Page excerpt
I can hear the collective “uhhh…” already, so let me explain. Let’s use beer for this example because it’s both a consumable, and not something super perishable (like, say, a sandwich). Cool? Okay, let’s talk about beer. For non-drinkers, follow along anyway. I’m trying to make a larger point.

Before you have a 6-pack of beer available to drink, you’ve presumably paid for it at your local beer store. Let’s say it was $12. You take it home, it sits in your fridge for a while, and because it’s so readily accessible, you guzzle beer whenever you feel like until you run out. The old me would’ve crushed that 6-pack in a night, one $2 can after another, without a second thought. I would basically destroy $12 worth of value in an evening because I already had it in my home. Is this sounding familiar yet? FOR MOST OF US, AS SOON AS WE’VE BOUGHT SOMETHING AND HAVE IT IN OUR POSSESSION, WE FORGET ABOUT ITS MONETARY VALUE. For most of us, we’ve “already paid”! I’m here to tell you there are some things you buy twice: You buy it once when you pay for it, and you “#rebuy” it when you use it up because you’re using up its value. Just flip that mental switch, and it’ll help you become more frugal overnight. I like to think it’s already saved me hundreds.

Exercises
(a) Answer these about the passage on rebuying, one per line:
(i) How much did the 6-pack cost in the example?
(ii) What two qualities of beer made it the choice for the example?
(iii) How many times does the passage say you buy some things?
(b) Set down, word for word, everything in the passage on rebuying from "I can hear the" down to "a larger point.".
The data come from a source unrelated to the passage on rebuying.

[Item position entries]
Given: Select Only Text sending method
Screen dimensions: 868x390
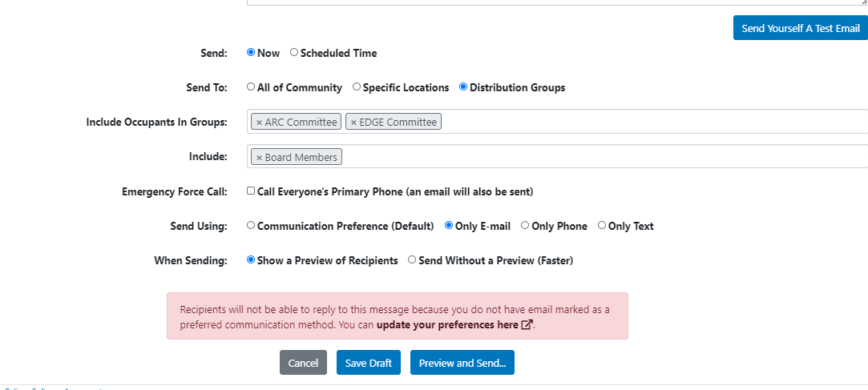Looking at the screenshot, I should click(602, 225).
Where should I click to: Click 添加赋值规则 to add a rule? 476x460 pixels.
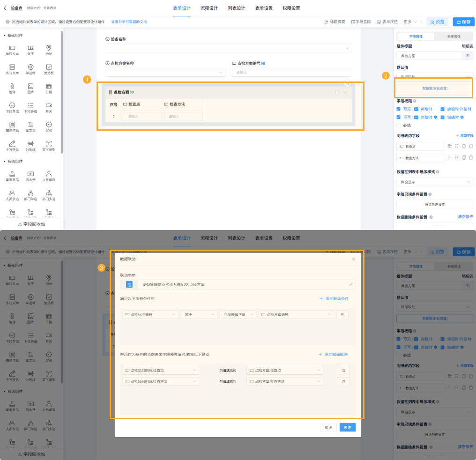pos(333,355)
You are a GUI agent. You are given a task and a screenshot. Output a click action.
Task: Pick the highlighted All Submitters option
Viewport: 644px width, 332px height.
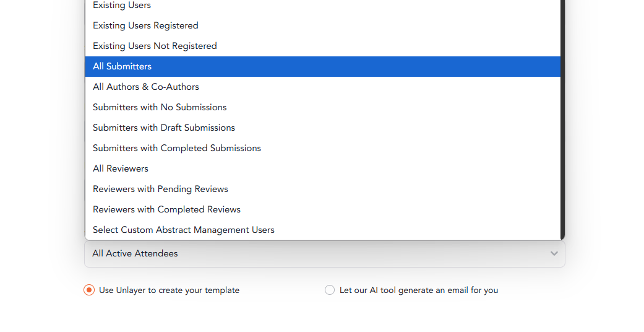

Task responses
(a)
(i) $12
(ii) It is a consumable, and it is not super perishable.
(iii) Twice: once when you pay for it, and again when you use it up.

(b)
I can hear the collective “uhhh…” already, so let me explain. Let’s use beer for this example because it’s both a consumable, and not something super perishable (like, say, a sandwich). Cool? Okay, let’s talk about beer. For non-drinkers, follow along anyway. I’m trying to make a larger point.